GIVEN REQUEST. Reproduce word for word everything in the text on Maine's public campaign financing from "By 2008, 85" down to "was effectively narrowed.".

In 1996, Maine became the first American state to
enact a public financing system for statewide elections. Voters passed a referendum
by which the government provides money to candidates who meet a threshold of
fundraising in $5 increments from voters in their districts. Before 2011, candidates
got matching funds from the government if an opponent was funding his or her
campaign with their own money, or if an outside group was spending money on the
race over a certain amount.[1] The reason for the discontinuance of the
matching funds and the subsequent impact on the number of blue-collar people
running for office and being in the legislature demonstrate that the public
financing of political campaigns can have a huge impact on both political
campaigns and representation in a legislative chamber.
By 2008, 85 percent of lawmakers in the Maine
legislature were running with public funds. Passage of the referendum allowed
waitresses, teachers, firefighters, convenience store clerks and others to run
for office and win. Women benefited especially, running in greater numbers than
had been possible before. Thanks to public funding, Maine soon had the most
blue-collar legislature in the U.S. The gap between Maine’s citizens and their
representatives was effectively narrowed.
Historically, the American Founding Fathers knew
that the legislatures of the member-states were closer to the people—and not just
geographically—than the U.S. House of Representatives. Hence, some delegates at
the Constitutional Convention decried the aristocratic nature of the proposed
U.S. House. For one thing, the legislative districts of a state representative
are smaller. Partly for this reason, citizen-legislators would be more likely. By
design, the total number of legislators at the state level dwarfs the number of
representatives in the U.S. House. The Founders thus understood that the vast
repository of self-governance in the “extended republic” and the republics
within would be mostly in the state legislatures. Hence, most authority over domestic
matters was constitutionally assigned to the states, with the governmental
institutions at the federal level enjoying only limited, or enumerated, powers.

GIVEN DATA.
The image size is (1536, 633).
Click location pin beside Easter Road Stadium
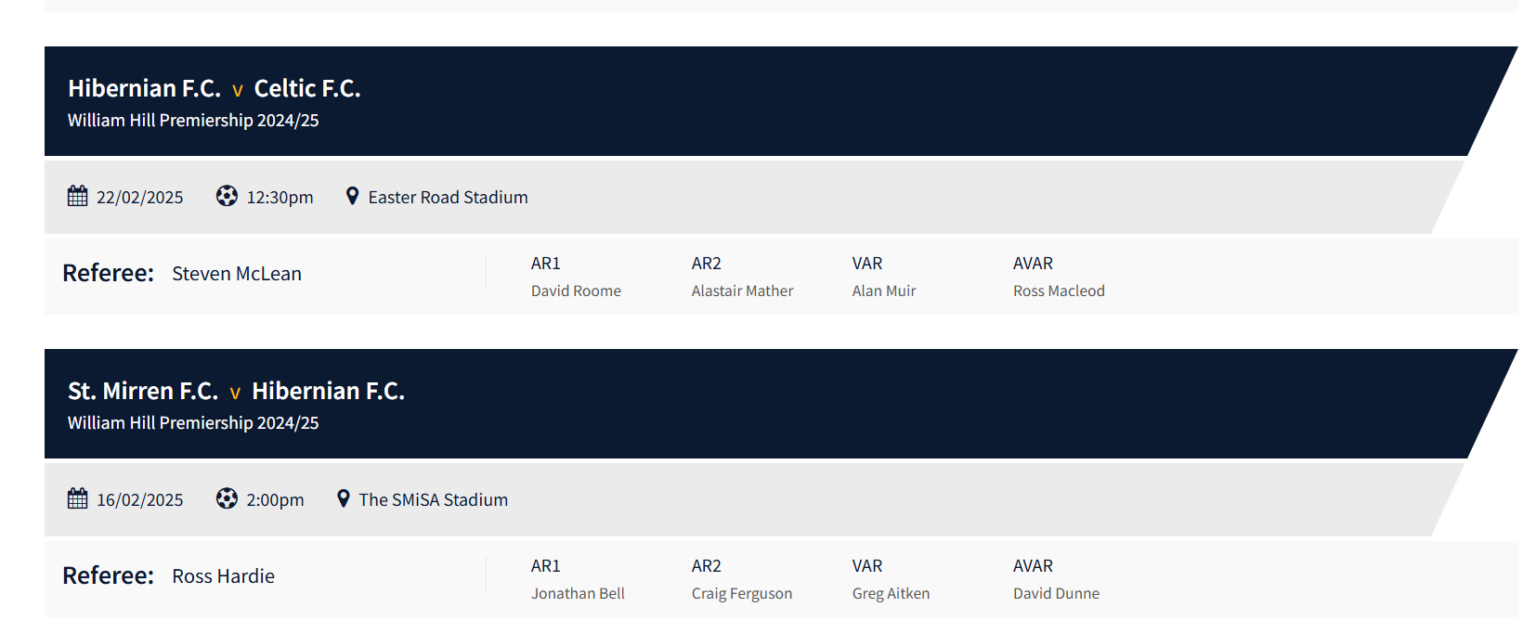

RESULT FOR THIS TASK.
By 2008, 85 percent of lawmakers in the Maine
legislature were running with public funds. Passage of the referendum allowed
waitresses, teachers, firefighters, convenience store clerks and others to run
for office and win. Women benefited especially, running in greater numbers than
had been possible before. Thanks to public funding, Maine soon had the most
blue-collar legislature in the U.S. The gap between Maine’s citizens and their
representatives was effectively narrowed.